Si me encontrara resfriado, temía que ... la voz durante la presentación.
(Als ik verkouden zou worden, was ik bang dat ik mijn stem zou verliezen tijdens de presentatie.)
3.
Quiero que ... el miedo al autocuidado personal.
(Ik wil dat je de angst voor persoonlijke zelfzorg verliest.)
4.
Es posible que la técnica ... cierto equilibrio en su nueva carrera profesional.
(Het is mogelijk dat hij/zij/het in zijn/haar/het nieuwe carrière enig evenwicht verliest.)
5.
Espero que no ... la necesidad de estar informado sobre el mundo.
(Ik hoop dat hij de behoefte niet verliest om geïnformeerd te blijven over de wereld.)

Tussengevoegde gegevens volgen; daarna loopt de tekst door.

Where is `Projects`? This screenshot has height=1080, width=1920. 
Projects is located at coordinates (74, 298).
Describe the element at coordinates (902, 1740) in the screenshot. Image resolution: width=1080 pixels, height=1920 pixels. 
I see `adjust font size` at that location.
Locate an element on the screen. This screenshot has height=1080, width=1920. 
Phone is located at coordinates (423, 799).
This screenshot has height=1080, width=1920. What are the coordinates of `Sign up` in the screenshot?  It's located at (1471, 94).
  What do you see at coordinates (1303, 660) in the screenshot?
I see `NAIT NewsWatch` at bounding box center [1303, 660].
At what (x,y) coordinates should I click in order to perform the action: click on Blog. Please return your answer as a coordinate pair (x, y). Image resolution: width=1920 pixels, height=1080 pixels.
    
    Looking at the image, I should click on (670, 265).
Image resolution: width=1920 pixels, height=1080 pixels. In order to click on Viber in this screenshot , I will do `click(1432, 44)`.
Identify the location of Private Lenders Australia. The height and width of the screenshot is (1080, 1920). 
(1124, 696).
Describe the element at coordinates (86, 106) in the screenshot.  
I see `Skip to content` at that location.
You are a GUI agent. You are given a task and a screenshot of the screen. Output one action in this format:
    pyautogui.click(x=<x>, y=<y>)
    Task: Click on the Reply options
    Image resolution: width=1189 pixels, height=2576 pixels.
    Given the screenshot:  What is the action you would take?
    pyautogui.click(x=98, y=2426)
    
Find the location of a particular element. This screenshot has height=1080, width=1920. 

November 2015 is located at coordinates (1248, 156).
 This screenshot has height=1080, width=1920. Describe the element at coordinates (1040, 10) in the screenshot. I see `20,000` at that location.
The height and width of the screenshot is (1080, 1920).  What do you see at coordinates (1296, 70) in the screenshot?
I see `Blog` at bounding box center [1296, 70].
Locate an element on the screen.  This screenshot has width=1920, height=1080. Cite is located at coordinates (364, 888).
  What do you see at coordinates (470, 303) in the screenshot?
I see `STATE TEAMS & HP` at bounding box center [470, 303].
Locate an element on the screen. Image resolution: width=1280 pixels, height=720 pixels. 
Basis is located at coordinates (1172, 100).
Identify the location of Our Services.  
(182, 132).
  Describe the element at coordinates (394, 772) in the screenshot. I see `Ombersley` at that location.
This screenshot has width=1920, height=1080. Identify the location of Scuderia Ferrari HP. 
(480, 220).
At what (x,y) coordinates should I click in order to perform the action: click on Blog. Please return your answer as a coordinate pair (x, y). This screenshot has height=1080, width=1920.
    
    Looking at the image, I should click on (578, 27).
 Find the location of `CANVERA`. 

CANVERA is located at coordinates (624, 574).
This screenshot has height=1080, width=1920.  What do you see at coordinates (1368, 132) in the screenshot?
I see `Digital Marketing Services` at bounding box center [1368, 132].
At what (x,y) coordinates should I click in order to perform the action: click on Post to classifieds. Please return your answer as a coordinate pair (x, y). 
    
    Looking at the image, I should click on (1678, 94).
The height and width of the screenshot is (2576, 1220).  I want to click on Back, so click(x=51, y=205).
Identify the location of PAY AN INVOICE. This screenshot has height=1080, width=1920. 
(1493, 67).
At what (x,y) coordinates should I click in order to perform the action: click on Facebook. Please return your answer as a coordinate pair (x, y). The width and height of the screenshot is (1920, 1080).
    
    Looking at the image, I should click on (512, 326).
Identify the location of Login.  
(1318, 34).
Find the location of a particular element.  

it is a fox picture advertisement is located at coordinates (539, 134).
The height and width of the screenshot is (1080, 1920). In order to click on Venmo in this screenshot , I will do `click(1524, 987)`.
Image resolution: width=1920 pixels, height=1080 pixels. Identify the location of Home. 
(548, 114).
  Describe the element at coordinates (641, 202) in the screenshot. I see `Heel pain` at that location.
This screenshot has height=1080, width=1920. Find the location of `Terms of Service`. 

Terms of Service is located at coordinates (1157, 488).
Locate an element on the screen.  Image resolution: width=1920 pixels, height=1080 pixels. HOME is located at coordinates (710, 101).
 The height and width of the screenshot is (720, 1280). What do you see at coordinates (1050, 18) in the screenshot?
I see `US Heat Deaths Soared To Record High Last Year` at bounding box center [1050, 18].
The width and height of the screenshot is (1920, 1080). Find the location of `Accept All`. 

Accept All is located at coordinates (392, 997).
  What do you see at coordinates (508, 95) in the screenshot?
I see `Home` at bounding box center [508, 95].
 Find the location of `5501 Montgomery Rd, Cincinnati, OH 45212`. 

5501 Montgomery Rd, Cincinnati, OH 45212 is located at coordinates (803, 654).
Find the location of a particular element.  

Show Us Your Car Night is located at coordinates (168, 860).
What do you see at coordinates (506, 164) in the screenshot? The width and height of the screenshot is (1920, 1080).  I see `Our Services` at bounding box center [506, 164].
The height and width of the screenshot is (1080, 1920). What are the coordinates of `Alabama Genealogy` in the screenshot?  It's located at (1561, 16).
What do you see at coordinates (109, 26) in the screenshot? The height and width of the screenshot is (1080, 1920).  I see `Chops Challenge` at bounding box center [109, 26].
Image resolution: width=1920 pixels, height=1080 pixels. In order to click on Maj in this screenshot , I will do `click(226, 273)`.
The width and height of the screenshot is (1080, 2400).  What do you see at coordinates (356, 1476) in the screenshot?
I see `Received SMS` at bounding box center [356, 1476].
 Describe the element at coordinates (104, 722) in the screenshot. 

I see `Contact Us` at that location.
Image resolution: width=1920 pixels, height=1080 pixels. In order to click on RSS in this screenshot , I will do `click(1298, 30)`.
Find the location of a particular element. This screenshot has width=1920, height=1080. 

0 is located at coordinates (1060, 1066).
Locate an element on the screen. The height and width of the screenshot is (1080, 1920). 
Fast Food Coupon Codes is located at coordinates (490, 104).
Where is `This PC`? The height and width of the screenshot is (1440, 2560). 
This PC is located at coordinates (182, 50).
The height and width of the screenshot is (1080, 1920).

Gevorderde oefeningen: C1/C2

Oefening: Vertaal en maak zinnen

Instructie: Vertaal de woorden en zinnen hieronder.

1. Toen ik bij de kliniek aankwam, had ik me al gerealiseerd dat ik de verzekeringskaart verloren had.
Cuando llegué a la clínica, ya me había dado cuenta de que hube perdido la tarjeta del seguro.
2. Zij zouden de interesse in het doel verloren hebben als zij niet de nodige steun hadden ontvangen.
Ellos habrían perdido el interés en la meta si no hubieran recibido el apoyo necesario.
3. Hij zou de investering hebben verloren als hij de technicus niet had geraadpleegd.
Él habría perdido la inversión si no hubiera consultado al técnico.
4. Als jullie meer tijd verloren hadden, zouden jullie de patiënten niet kunnen bezoeken.
Si hubierais/hubieseis perdido más tiempo, no podríais visitar a los pacientes.
5. Ik ben blij dat we de angst zijn verloren om de pil in te nemen.
Me alegra que hayamos perdido el miedo a tomarnos la pastilla.